Long-term care facilities, which use less aggressive treatments than hospitals, may cause less moral distress from medical futility. Caring for patients with little chance of recovery is emotionally taxing for nursing staff, but the burden is relieved if patients are allowed to die a “good” death without excessive medical intervention.
Such was the case with Adeline, the stroke patient mentioned above, whose IV was disconnected and aggressive medications stopped. Although I knew everyone involved only wanted what was best, and kindest, for Adeline, I remained conflicted about the manner of her death. Alleviating my personal moral distress involved talking to medical staff and ultimately taking the case to our Medical Ethics Committee, where the case was discussed in detail.

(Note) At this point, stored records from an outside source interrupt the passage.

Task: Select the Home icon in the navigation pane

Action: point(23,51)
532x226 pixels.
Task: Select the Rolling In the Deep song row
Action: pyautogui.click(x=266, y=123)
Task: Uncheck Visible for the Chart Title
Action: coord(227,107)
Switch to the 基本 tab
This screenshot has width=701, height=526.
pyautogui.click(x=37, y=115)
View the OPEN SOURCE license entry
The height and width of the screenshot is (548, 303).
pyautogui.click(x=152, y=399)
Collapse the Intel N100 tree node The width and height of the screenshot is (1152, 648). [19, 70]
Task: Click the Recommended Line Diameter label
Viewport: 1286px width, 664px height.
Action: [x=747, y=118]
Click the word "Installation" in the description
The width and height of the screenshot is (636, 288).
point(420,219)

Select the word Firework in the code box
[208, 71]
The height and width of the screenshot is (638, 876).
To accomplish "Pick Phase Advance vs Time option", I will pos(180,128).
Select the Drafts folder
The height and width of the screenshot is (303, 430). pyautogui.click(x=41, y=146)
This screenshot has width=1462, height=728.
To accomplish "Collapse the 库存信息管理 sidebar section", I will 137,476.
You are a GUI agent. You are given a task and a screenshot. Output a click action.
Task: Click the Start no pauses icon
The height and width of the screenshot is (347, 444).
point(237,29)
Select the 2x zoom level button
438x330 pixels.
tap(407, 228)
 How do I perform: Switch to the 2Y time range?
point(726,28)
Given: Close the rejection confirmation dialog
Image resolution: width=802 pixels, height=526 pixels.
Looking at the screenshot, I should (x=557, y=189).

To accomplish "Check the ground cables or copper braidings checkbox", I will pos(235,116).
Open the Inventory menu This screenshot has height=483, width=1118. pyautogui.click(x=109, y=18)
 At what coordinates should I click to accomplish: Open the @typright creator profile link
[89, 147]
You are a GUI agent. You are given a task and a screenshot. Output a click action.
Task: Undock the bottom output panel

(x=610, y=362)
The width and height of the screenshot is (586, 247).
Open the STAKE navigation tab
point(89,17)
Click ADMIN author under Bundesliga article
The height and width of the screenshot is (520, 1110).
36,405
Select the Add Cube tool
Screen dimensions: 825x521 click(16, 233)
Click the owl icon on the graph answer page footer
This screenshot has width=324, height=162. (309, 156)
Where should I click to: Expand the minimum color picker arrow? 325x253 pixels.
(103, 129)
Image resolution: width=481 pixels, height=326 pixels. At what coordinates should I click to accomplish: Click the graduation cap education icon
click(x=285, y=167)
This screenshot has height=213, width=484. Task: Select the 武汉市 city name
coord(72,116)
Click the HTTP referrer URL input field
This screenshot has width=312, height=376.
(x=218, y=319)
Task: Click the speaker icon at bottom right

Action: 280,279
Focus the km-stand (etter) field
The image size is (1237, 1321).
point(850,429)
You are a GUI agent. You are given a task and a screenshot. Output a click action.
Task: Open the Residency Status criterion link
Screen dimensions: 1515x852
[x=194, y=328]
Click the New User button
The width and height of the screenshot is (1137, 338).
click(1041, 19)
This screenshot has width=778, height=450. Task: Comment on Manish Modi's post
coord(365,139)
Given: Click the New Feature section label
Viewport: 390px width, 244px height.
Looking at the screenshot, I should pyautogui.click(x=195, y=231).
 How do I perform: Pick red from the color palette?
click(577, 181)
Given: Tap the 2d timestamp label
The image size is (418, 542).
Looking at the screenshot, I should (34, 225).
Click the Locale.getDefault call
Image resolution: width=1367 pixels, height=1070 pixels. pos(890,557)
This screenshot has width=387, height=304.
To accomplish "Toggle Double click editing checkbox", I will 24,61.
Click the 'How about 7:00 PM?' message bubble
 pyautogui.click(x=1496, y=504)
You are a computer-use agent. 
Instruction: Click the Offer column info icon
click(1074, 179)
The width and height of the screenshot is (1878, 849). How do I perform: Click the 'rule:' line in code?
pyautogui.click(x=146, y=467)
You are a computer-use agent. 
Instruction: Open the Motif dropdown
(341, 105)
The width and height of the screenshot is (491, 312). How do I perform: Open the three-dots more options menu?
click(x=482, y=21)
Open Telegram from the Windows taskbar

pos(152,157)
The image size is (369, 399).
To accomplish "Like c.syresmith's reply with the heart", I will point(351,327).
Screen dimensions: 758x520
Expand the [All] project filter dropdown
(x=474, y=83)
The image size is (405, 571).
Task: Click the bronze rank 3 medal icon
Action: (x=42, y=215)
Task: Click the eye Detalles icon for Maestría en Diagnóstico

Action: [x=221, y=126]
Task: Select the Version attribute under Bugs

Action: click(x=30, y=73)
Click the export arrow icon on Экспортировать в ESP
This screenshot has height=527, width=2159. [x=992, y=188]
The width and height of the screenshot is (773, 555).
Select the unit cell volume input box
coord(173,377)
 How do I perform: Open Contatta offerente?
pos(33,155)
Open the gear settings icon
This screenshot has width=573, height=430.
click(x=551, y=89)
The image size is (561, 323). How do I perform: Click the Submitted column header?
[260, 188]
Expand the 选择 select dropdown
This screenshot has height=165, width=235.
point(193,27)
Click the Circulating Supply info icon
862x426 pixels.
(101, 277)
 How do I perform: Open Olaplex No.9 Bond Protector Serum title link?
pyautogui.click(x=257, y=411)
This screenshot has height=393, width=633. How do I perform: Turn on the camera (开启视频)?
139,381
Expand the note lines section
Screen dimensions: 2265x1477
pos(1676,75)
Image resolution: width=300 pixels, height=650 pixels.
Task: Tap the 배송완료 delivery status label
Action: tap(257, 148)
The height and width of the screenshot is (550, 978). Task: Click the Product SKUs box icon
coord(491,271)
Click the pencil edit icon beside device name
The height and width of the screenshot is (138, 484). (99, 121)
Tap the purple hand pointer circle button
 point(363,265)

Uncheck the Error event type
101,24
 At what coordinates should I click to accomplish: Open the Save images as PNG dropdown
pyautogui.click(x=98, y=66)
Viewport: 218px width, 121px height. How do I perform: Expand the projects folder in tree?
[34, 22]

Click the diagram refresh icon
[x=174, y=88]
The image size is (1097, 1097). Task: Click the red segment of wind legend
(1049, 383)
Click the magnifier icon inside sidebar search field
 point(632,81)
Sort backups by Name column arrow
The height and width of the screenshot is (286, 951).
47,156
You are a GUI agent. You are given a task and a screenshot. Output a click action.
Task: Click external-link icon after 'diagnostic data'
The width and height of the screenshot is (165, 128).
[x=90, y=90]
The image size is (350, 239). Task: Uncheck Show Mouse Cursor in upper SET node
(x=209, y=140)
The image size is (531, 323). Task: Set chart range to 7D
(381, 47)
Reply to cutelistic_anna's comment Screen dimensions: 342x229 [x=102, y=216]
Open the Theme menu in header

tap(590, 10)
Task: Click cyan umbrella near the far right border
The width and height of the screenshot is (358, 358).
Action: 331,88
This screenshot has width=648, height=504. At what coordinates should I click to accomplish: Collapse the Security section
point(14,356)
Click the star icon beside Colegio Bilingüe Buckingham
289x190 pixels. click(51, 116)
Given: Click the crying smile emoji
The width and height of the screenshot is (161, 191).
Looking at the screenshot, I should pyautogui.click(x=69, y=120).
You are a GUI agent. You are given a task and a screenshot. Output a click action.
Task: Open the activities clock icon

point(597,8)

Promoting an ethical workplace allows chaplains to foster a healthier environment for everyone, as does creating a safe place for staff to process their experiences and give voice to the distress they are feeling. Administrators can help by creating structures that allow these conversations to occur. Administrators and leaders across the healthcare spectrum have an obligation to address moral distress, which is increasingly recognized as a major cause of nursing staff burnout and attrition.
Ultimately, moral distress is a symptom of an empathetic, caring staff. For the Adelines of the world, that may be just what Jesus ordered.
Ellen Williams-Masson is a staff chaplain at St. Clare Hospital in Baraboo, Wisconsin.
Epstein, E., & Hamric, A. (2009). Moral Distress, Moral Residue and the Crescendo Effect. Journal of Clinical Ethics, 20 (4), 330-342.
Guthrie, M. (2014). A Health Care Chaplain’s Pastoral Response to Moral Distress. Journal of Health Care Chaplaincy, 20 (1), 3-15.
Lamiani, G., Borghi, L., and Argentero, P. (2015). When healthcare professionals cannot do the right thing: A systematic review of moral distress and its correlates. Journal of Health Psychology, 1-17.
Pijl‐Zieber, E., Hagen, B., Armstrong‐Esther, C., Hall, B., Akins, L., & Stingl, M. (2008). Moral distress: an emerging problem for nurses in long‐term care? Quality in Ageing and Older Adults, 9 (2), 39 – 48.